On the edge of the Argolic gulf, at a short distance from Nauplion, lies Tiryns, the second largest Mycenaean citadel after Mycenae. Its palatial complex, surrounded by imposing walls and massive structures, awarded the city the Homeric epithet mighty walled Tiryns. Along with Mycenae and the Palace of Nestor at Pylos, Tiryns represents the apogee of the Mycenaean civilization, which laid the foundations for the evolution of the ancient Greek civilisation.
The acropolis of Tiryns rises impressively on a rocky hill. The earliest human occupation on the hill goes back to the Neolithic period (about 5000 BC). It was followed by successive settlements but their remains have been destroyed almost completely by the extensive construction arrangement of the Mycenaean age. Enough evidence survived from the settlement of the Early Bronze Age (2500-2000 BC) to prove the existence then of a series of apsidal houses arranged around a huge circular building (diam. 28 m) on the summit of the hill.
The fortification of the hill began during the 14th century BC and was completed at the end of the 13th century. The massive walls surrounding the hill have a total perimeter of nearly 750 m and a width between 4,50 and 7 m and divide the site into three levels, the Upper, Middle and Lower Citadel respectively. Viewing the huge, rough boulders of these walls, brings to mind the epithet Cyclopean, which was attributed to the Mycenaean masonry; it was ancient Greeks who first thought that only the mythical Cyclopes had the strength to move the enormous boulders that made up the walls of Mycenae and Tiryns.
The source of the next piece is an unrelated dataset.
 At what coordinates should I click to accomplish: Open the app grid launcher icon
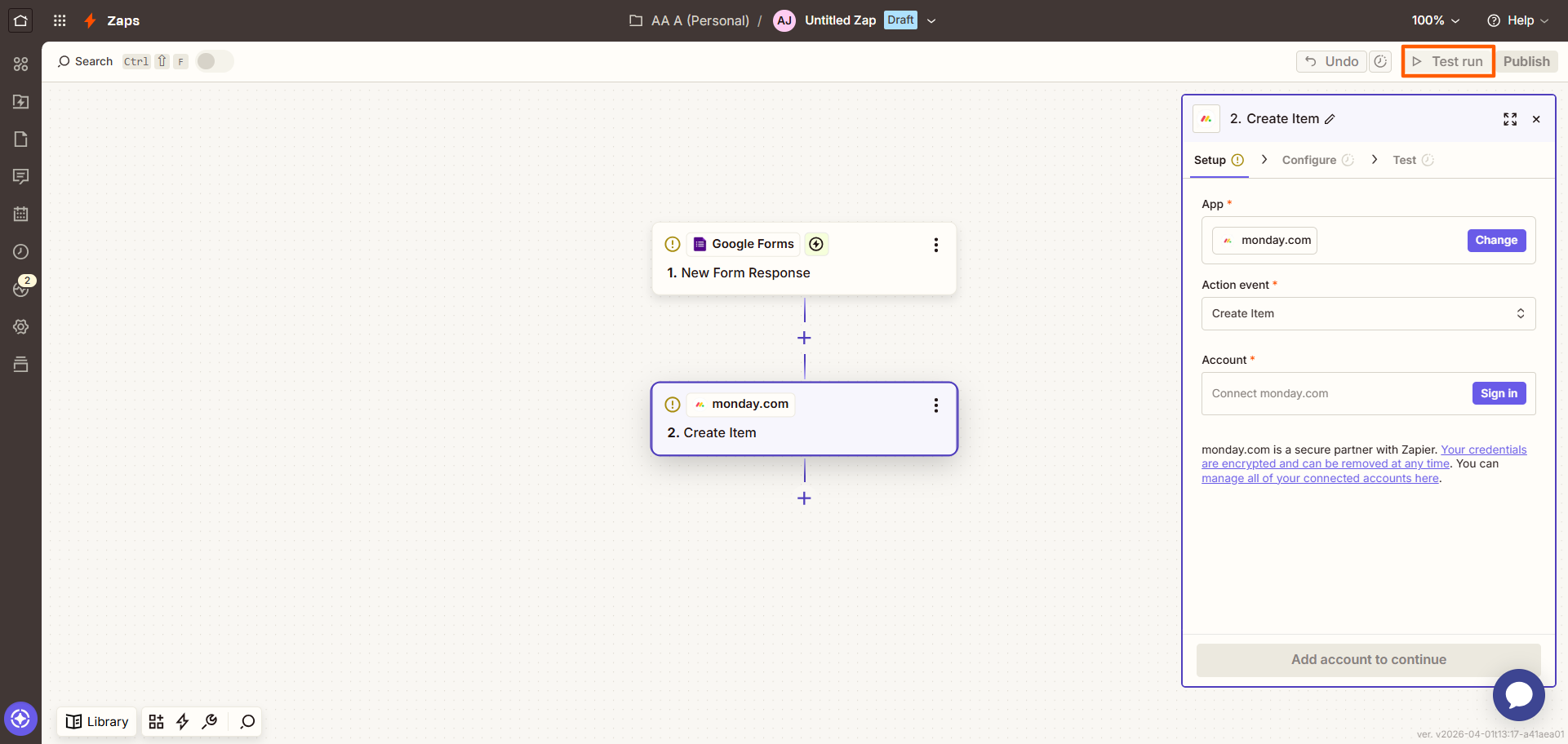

The walled area enclosed the wall-painted palace, the remaining public spaces, the tunnels leading to the storehouses and the workshops. The town, divided into blockhouses, extended outside the walls and around the acropolis (about 750 acres).
The fate of Tiryns paralleled that of Mycenae; after the collapse of the Mycenaean palatial civilisation around 1200 BC, the acropolis of Tiryns became a cult place. When 2nd century AD traveller Pausanias visited the site, what he saw was a deserted pile of ruins.